EXERCISE DIRECTIONS>
The reply should hold only the lines below beginning at the one with "Viewport: 495px width, 351px" and ending at the one with "This screenshot has height=209, width=334.", copied exactly, with every picture left out.

(Collected data)
•••
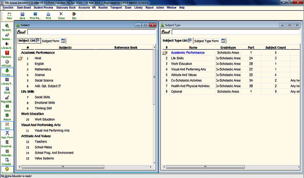Click the Subject Count column header
The image size is (304, 178).
(276, 47)
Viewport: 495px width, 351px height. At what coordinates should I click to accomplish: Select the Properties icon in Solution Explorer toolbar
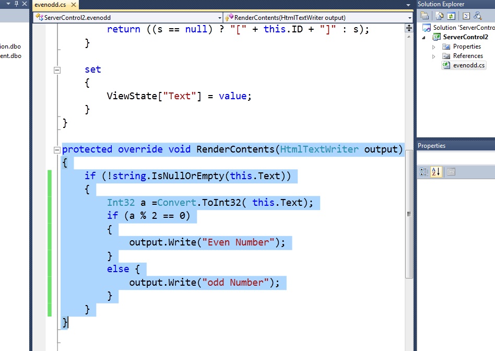[x=425, y=16]
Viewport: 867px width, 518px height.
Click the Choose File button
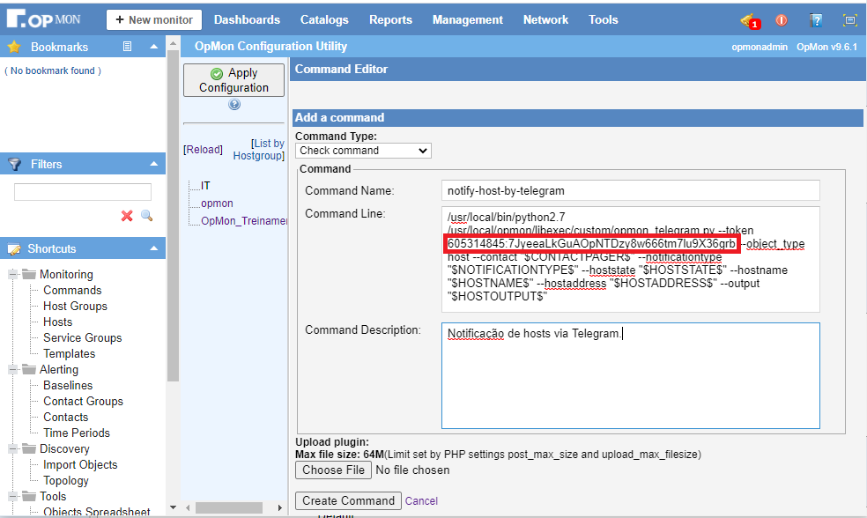[x=333, y=470]
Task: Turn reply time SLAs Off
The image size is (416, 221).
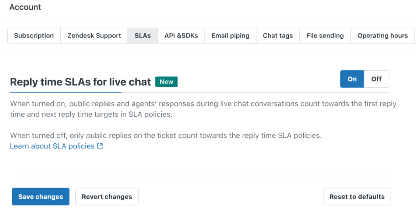Action: point(376,79)

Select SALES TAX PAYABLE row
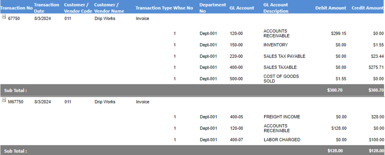tap(193, 56)
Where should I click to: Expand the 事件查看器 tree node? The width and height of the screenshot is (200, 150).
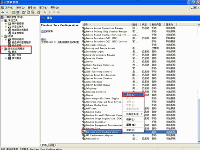[6, 23]
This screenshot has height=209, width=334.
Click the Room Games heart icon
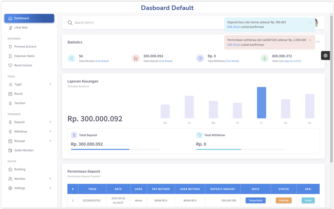point(10,66)
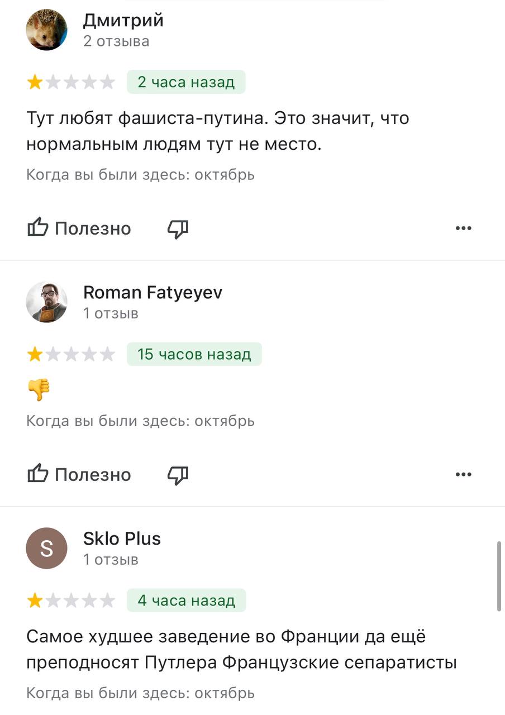
Task: Click the "15 часов назад" time badge
Action: coord(194,354)
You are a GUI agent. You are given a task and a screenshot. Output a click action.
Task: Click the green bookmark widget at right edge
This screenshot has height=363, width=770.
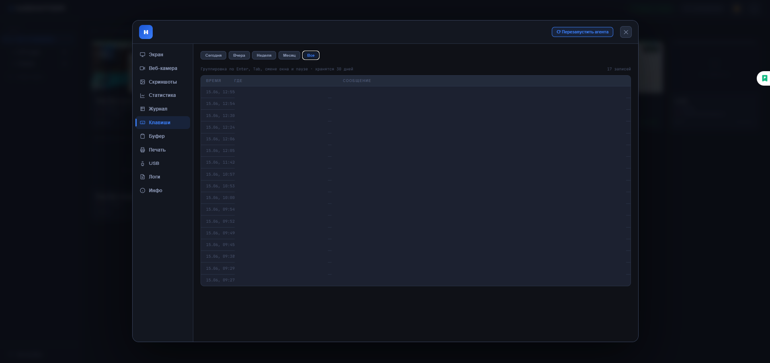coord(764,78)
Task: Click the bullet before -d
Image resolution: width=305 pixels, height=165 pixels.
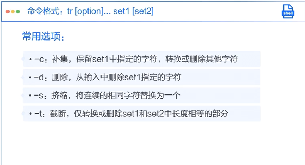Action: coord(30,78)
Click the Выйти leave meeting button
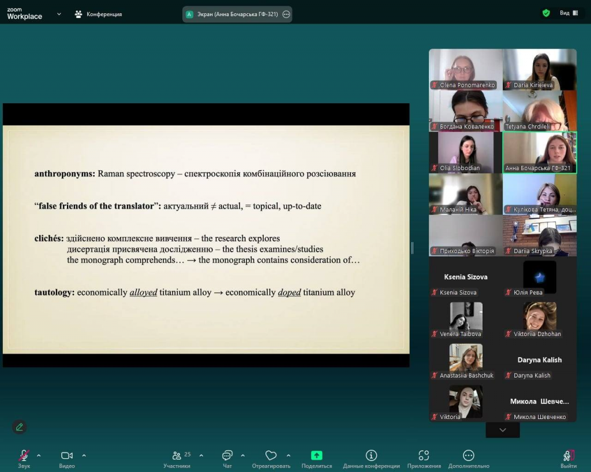Viewport: 591px width, 472px height. point(568,456)
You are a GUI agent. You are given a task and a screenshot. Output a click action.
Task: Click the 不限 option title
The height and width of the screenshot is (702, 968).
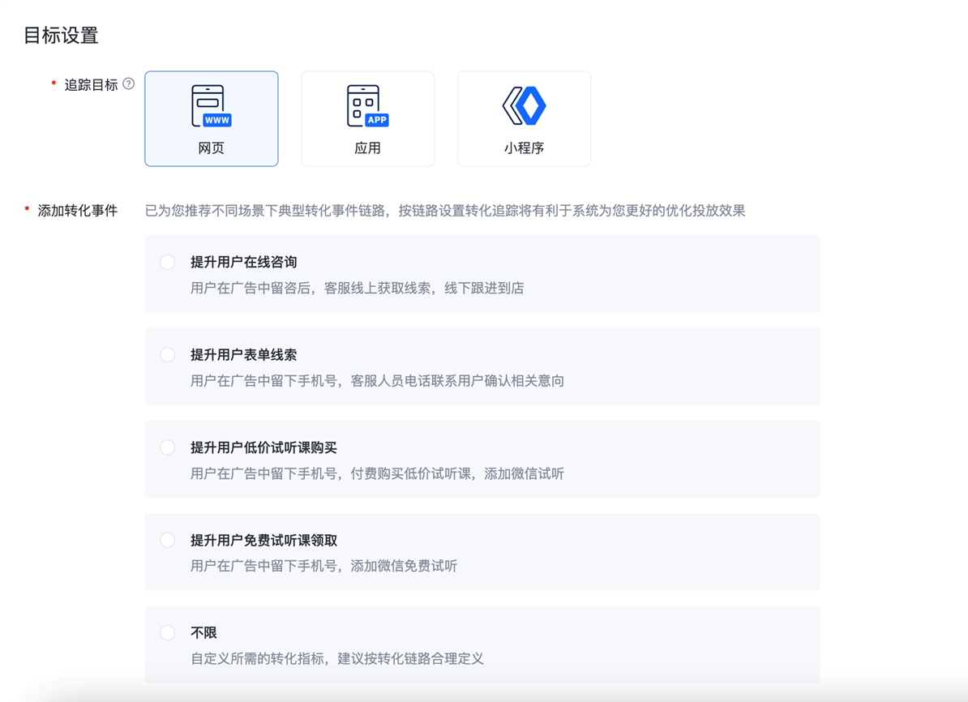pos(203,632)
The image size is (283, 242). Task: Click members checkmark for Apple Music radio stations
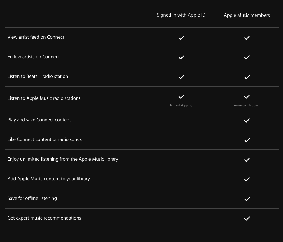(x=247, y=96)
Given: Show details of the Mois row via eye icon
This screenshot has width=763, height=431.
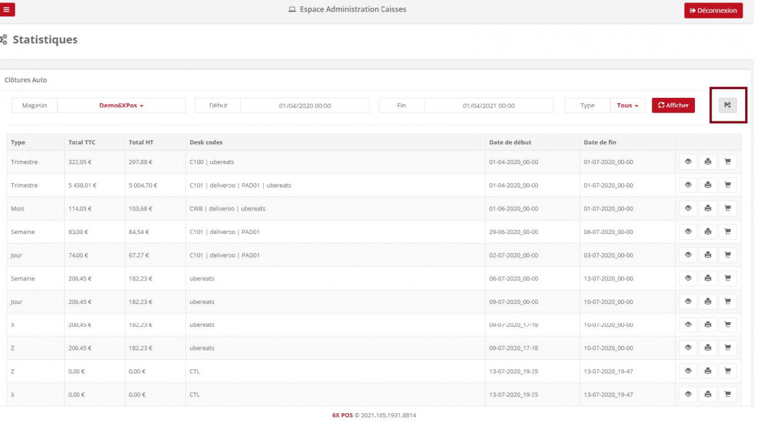Looking at the screenshot, I should point(688,209).
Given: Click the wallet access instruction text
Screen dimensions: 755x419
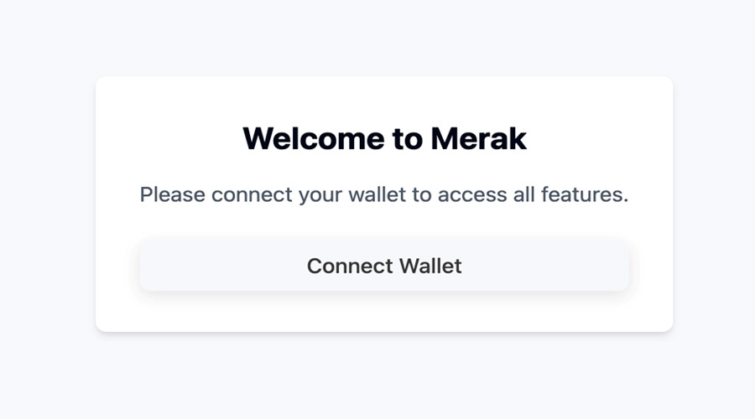Looking at the screenshot, I should [x=384, y=194].
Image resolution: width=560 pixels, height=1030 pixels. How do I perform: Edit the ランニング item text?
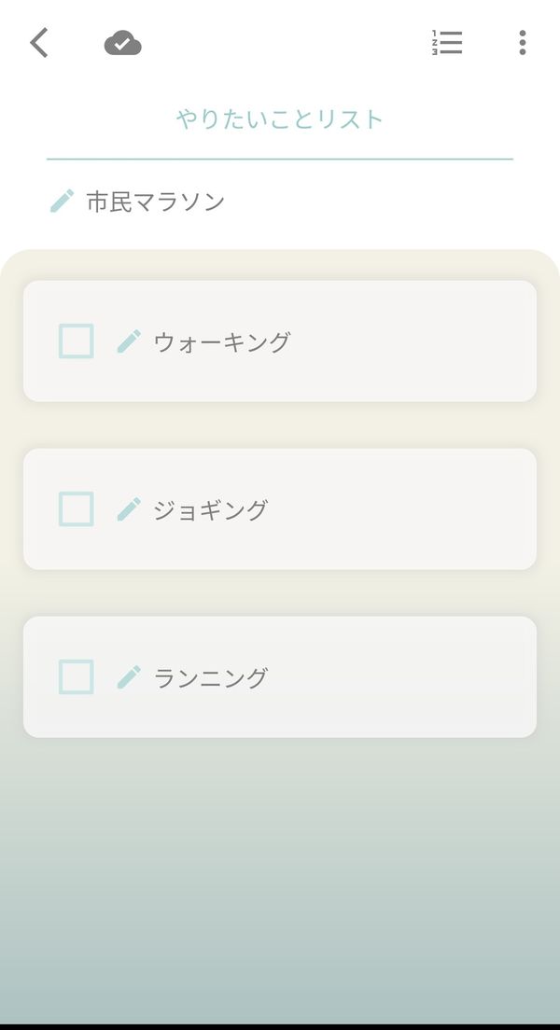211,678
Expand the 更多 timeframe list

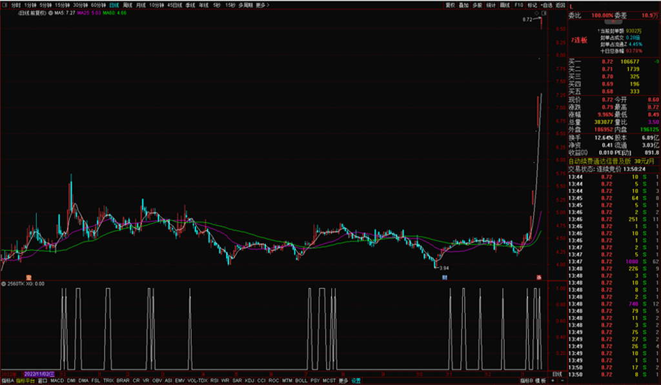coord(261,5)
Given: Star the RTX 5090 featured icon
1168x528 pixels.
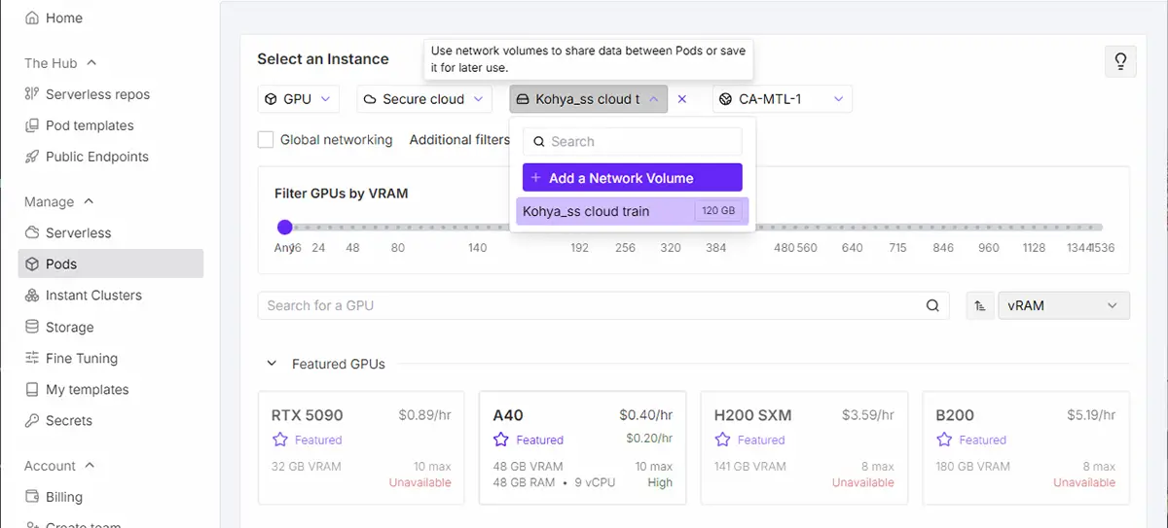Looking at the screenshot, I should pos(280,440).
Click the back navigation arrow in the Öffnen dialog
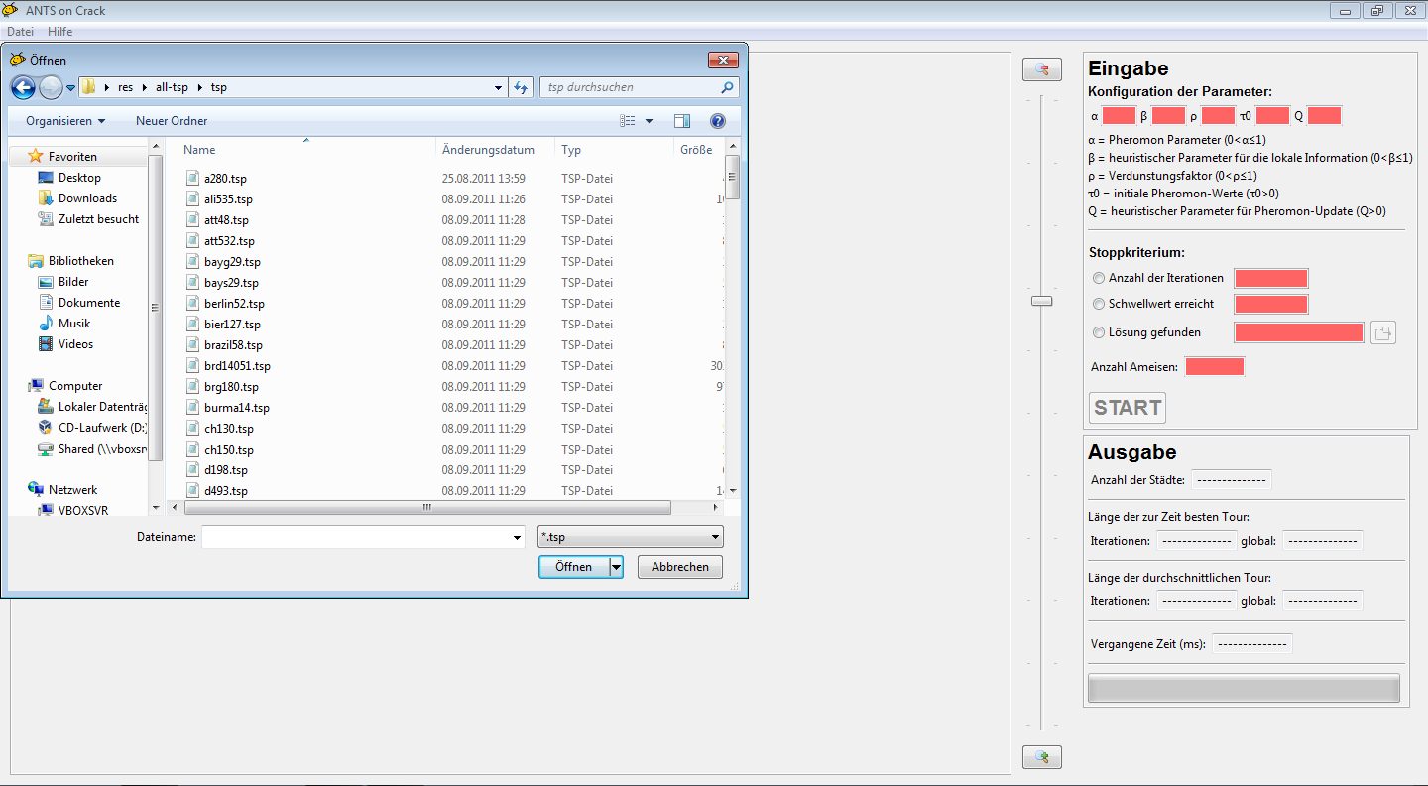Viewport: 1428px width, 786px height. [23, 87]
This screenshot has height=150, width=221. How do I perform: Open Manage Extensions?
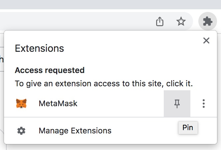coord(75,131)
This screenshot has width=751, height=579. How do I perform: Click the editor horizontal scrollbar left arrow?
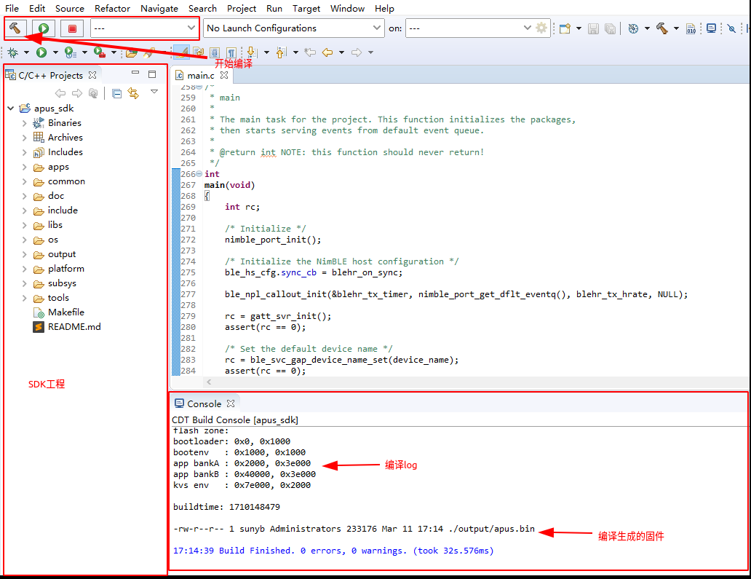coord(209,382)
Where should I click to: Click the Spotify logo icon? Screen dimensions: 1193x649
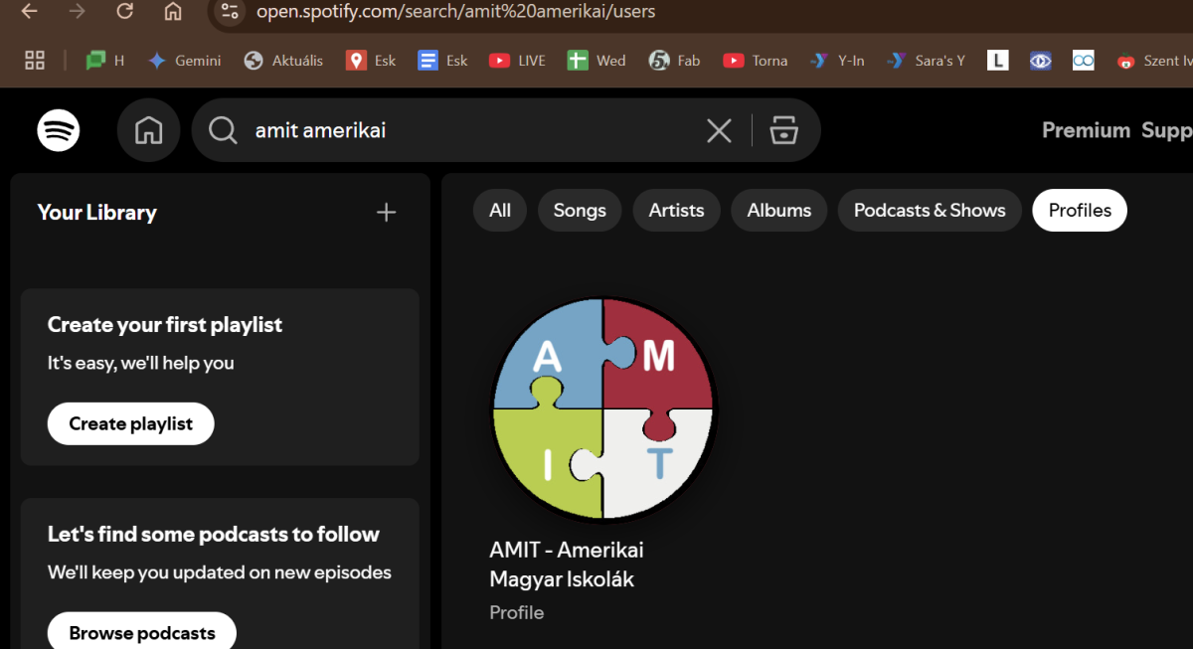59,130
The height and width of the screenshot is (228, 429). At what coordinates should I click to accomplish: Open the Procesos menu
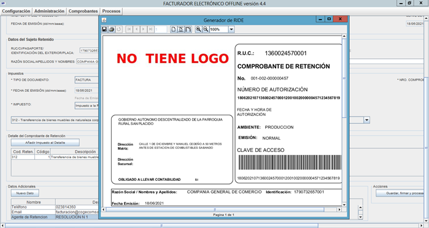click(x=111, y=11)
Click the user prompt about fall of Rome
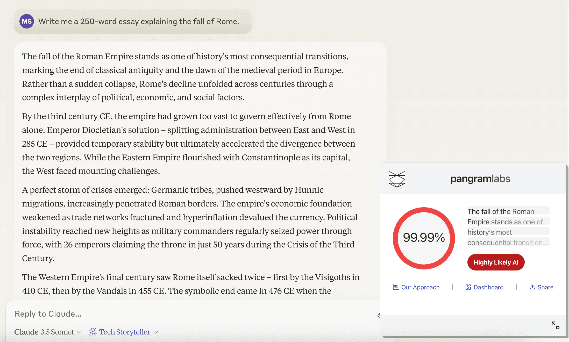Screen dimensions: 569x342 [139, 21]
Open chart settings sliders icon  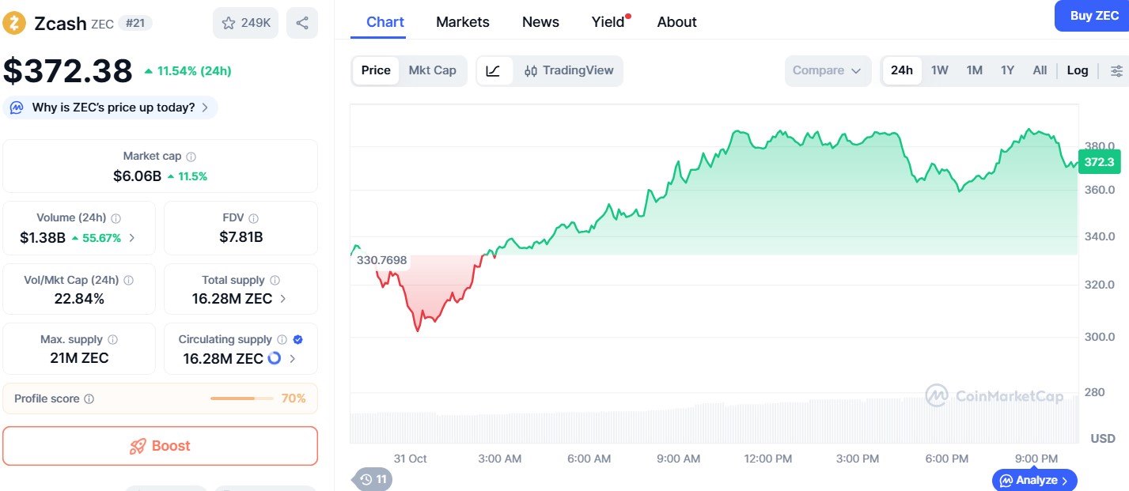pyautogui.click(x=1116, y=70)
•••
RESPONSE AREA>
Viewport: 495px width, 351px height. At what coordinates should I click to accomplish: Select the Properties icon in Solution Explorer toolbar
[x=425, y=16]
Viewport: 867px width, 518px height.
Click the Choose File button
[x=333, y=470]
Task: Turn reply time SLAs Off
The image size is (416, 221).
Action: point(376,79)

Select SALES TAX PAYABLE row
tap(193, 56)
Where should I click to: Expand the 事件查看器 tree node? The width and height of the screenshot is (200, 150).
[6, 23]
This screenshot has height=209, width=334.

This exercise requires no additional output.